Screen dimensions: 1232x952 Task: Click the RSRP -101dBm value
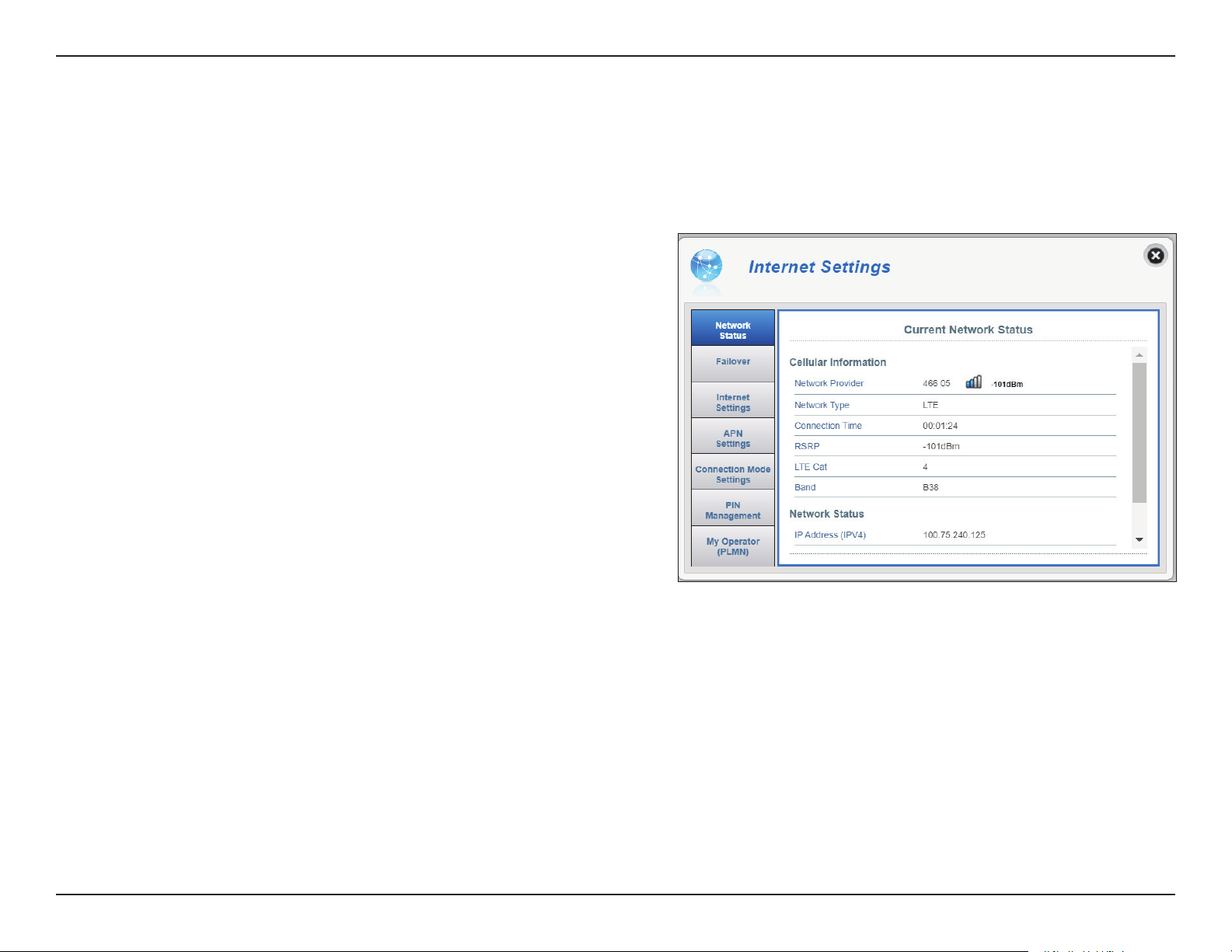pos(941,446)
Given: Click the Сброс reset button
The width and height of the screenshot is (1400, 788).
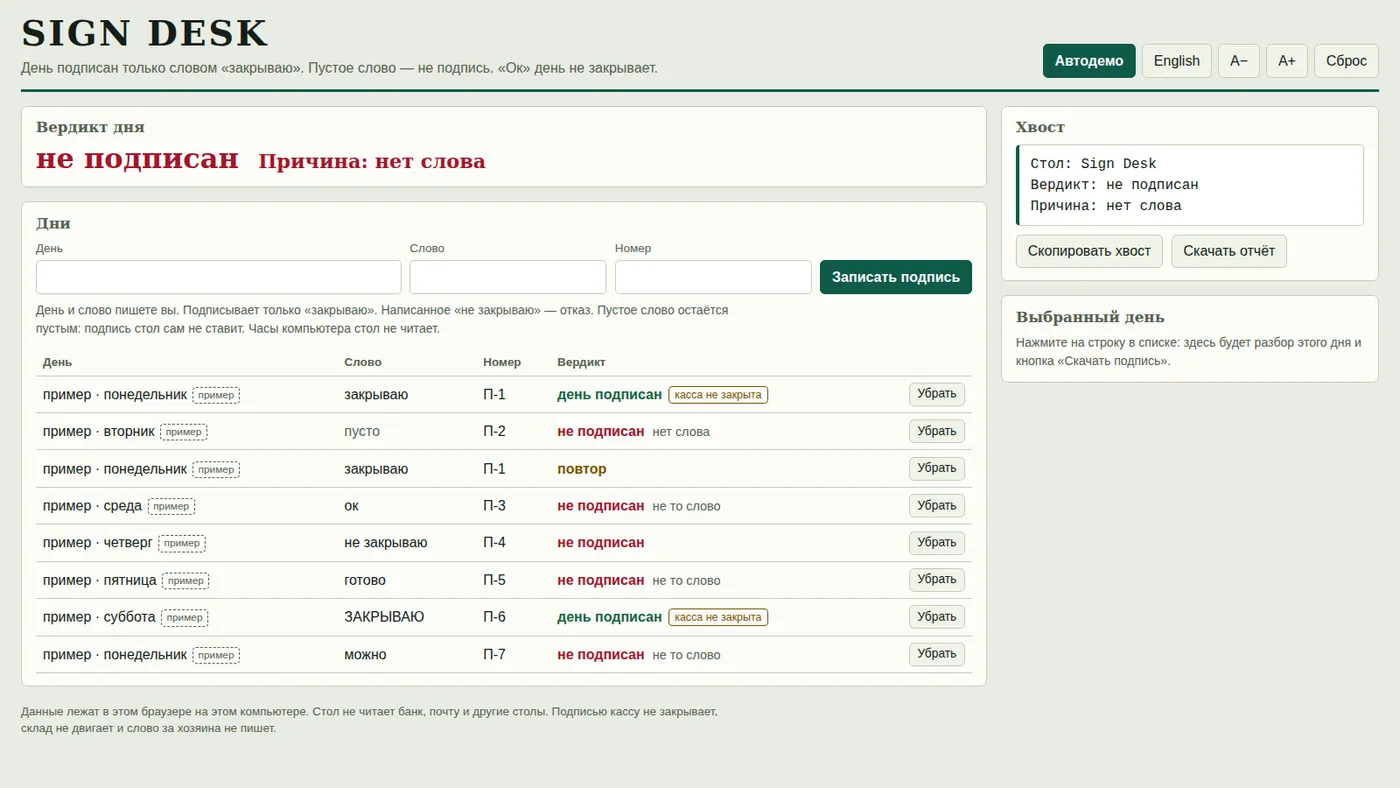Looking at the screenshot, I should (1346, 61).
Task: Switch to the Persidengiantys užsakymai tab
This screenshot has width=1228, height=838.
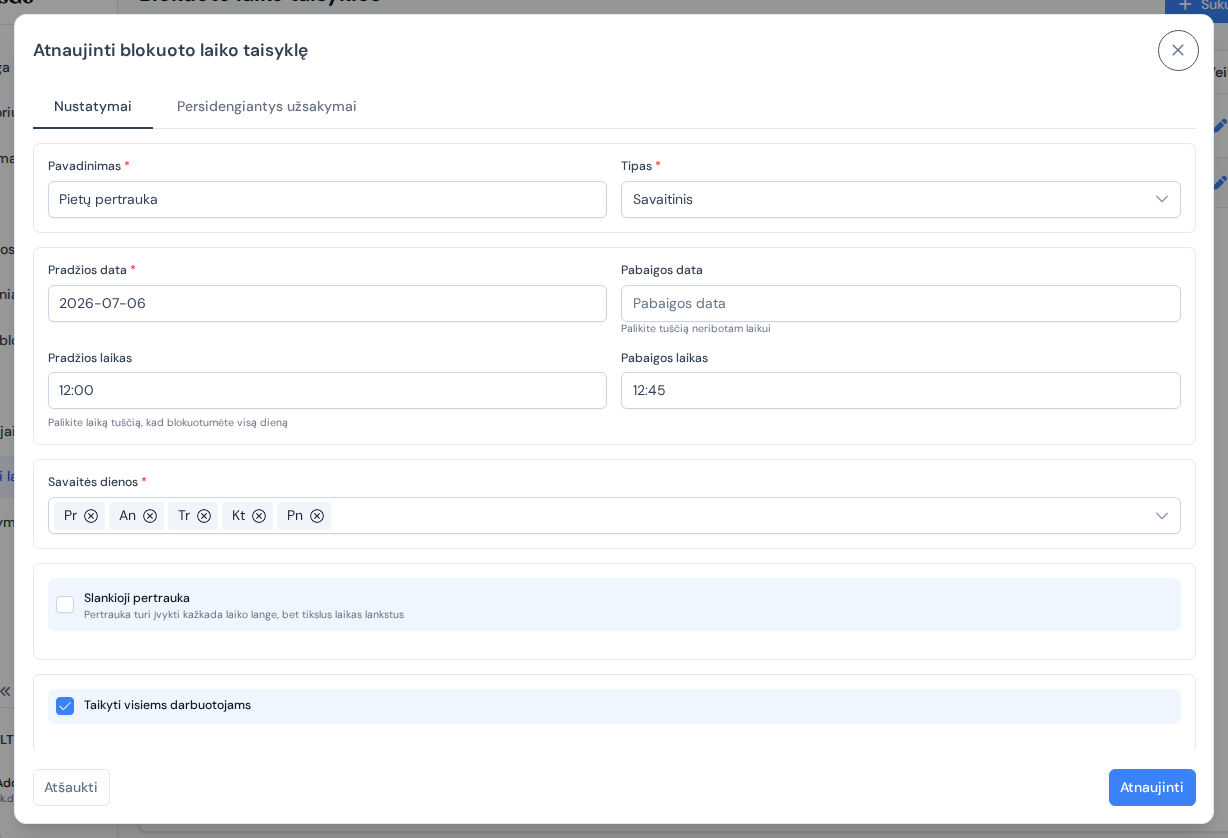Action: [x=267, y=106]
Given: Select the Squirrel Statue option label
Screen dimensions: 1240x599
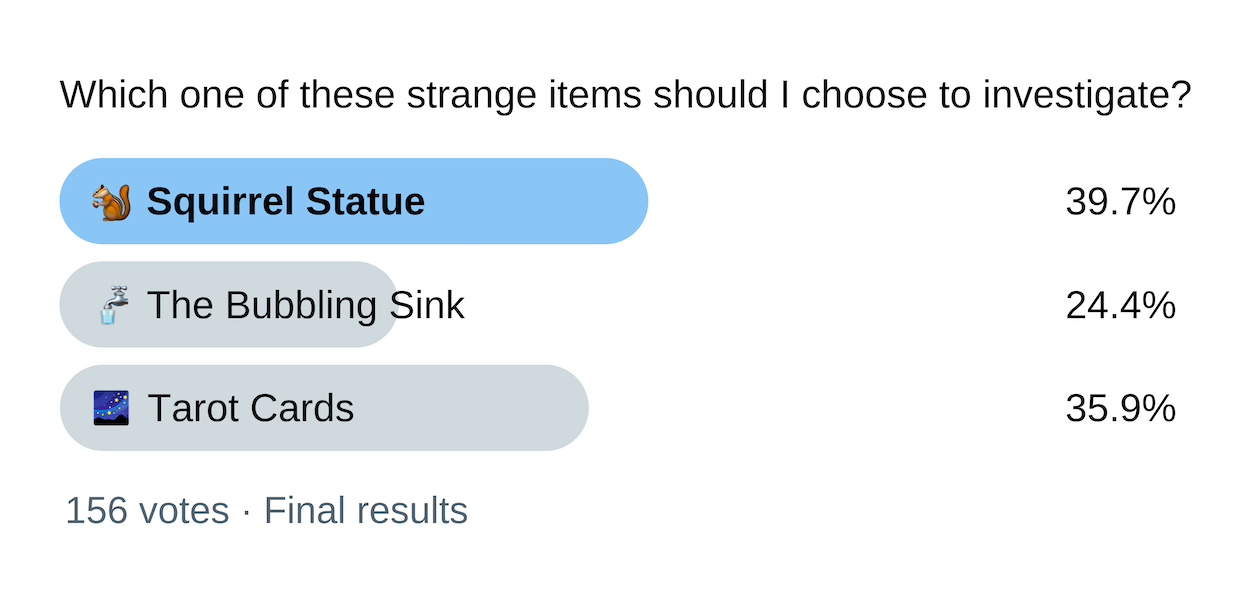Looking at the screenshot, I should pos(285,202).
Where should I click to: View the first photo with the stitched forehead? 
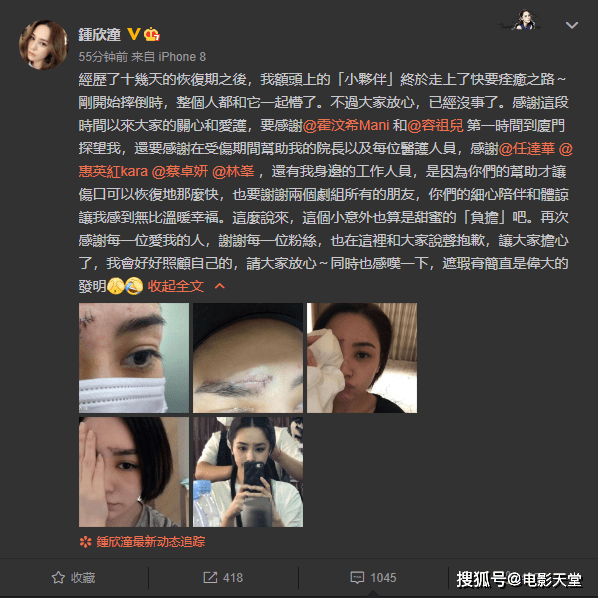(134, 358)
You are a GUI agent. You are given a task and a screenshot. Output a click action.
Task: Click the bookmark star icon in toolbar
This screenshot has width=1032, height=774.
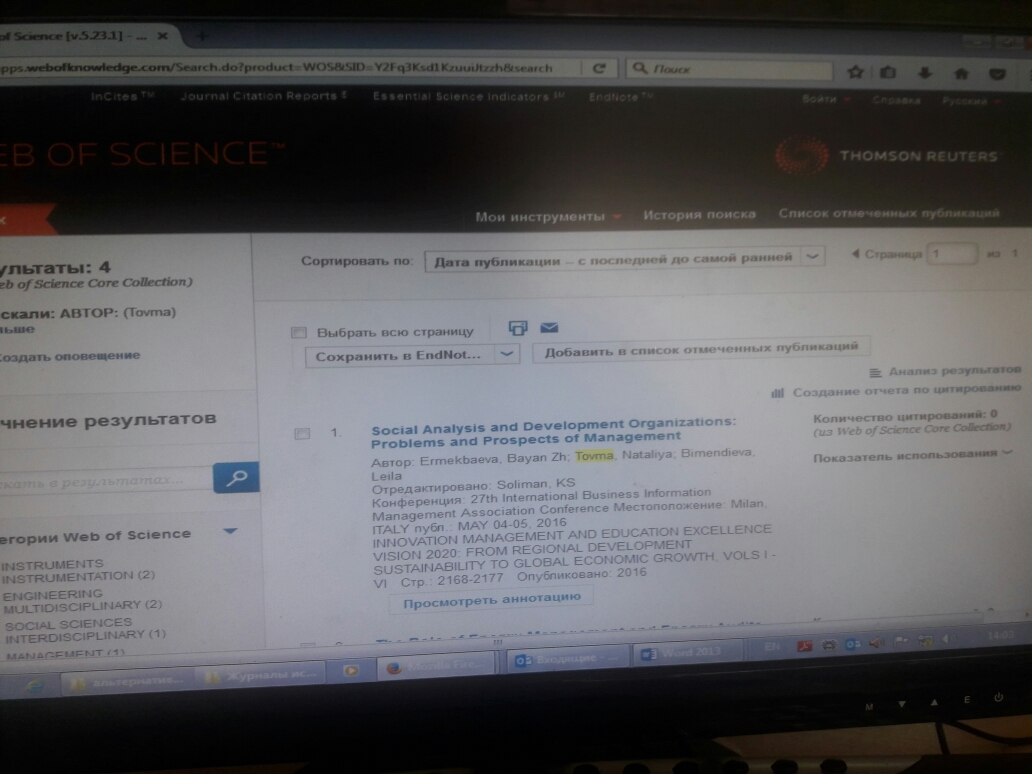click(855, 72)
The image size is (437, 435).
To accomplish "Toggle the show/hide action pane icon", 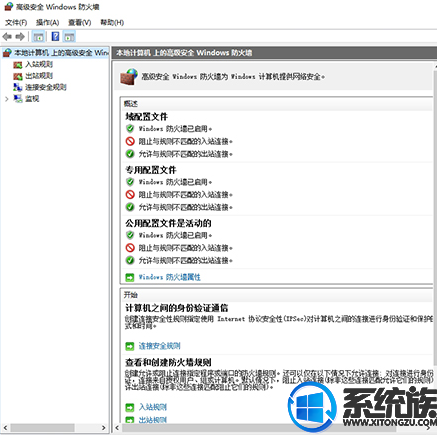I will (x=69, y=37).
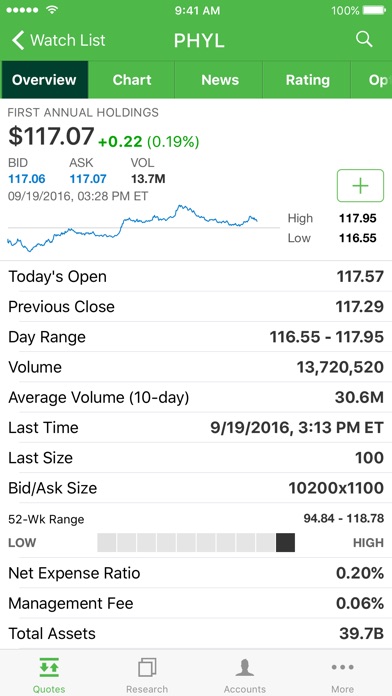Switch to the Chart tab

pos(132,80)
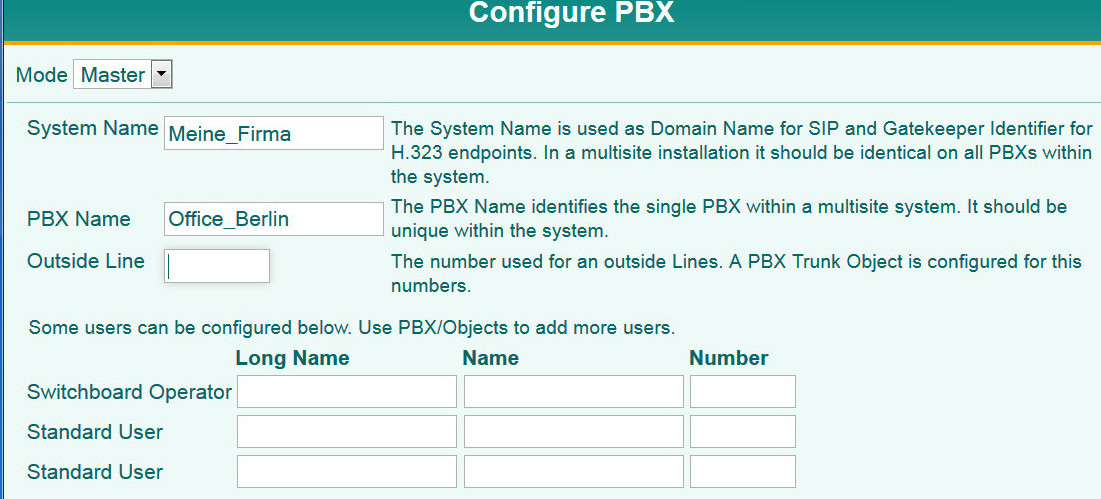Click second Standard User's Long Name field
This screenshot has height=499, width=1101.
click(x=346, y=472)
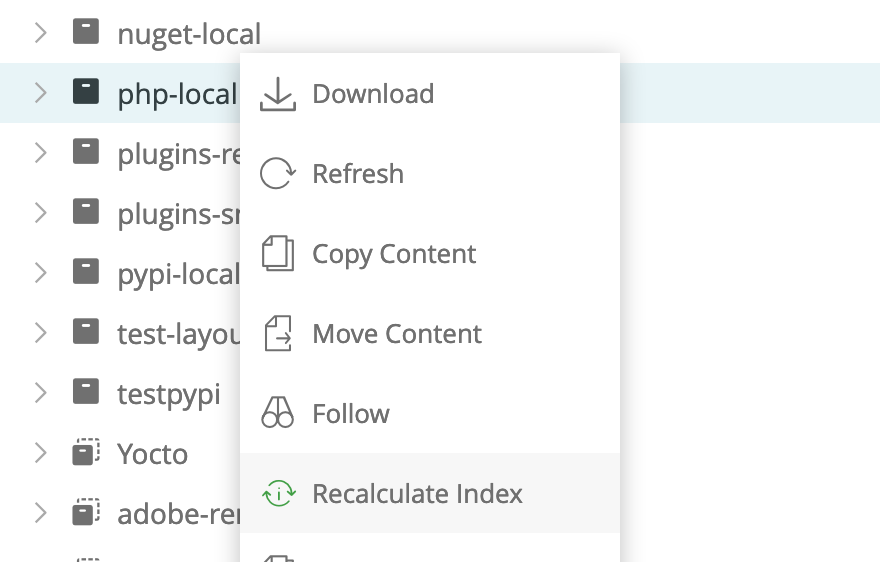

-- -- --

● **Task**
In the listing above, find the line containing "Where should I" and the line containing "The image size is (437, 435).", then return both of them and every line between, exactly, without pictures.

● **Exercise answer**
Where should I click to: View the first photo with the stitched forehead? 
(134, 358)
You are a GUI agent. You are given a task and a screenshot. Output a click action.
Task: Click the bookmark star icon in toolbar
This screenshot has width=1032, height=774.
click(855, 72)
The image size is (437, 435).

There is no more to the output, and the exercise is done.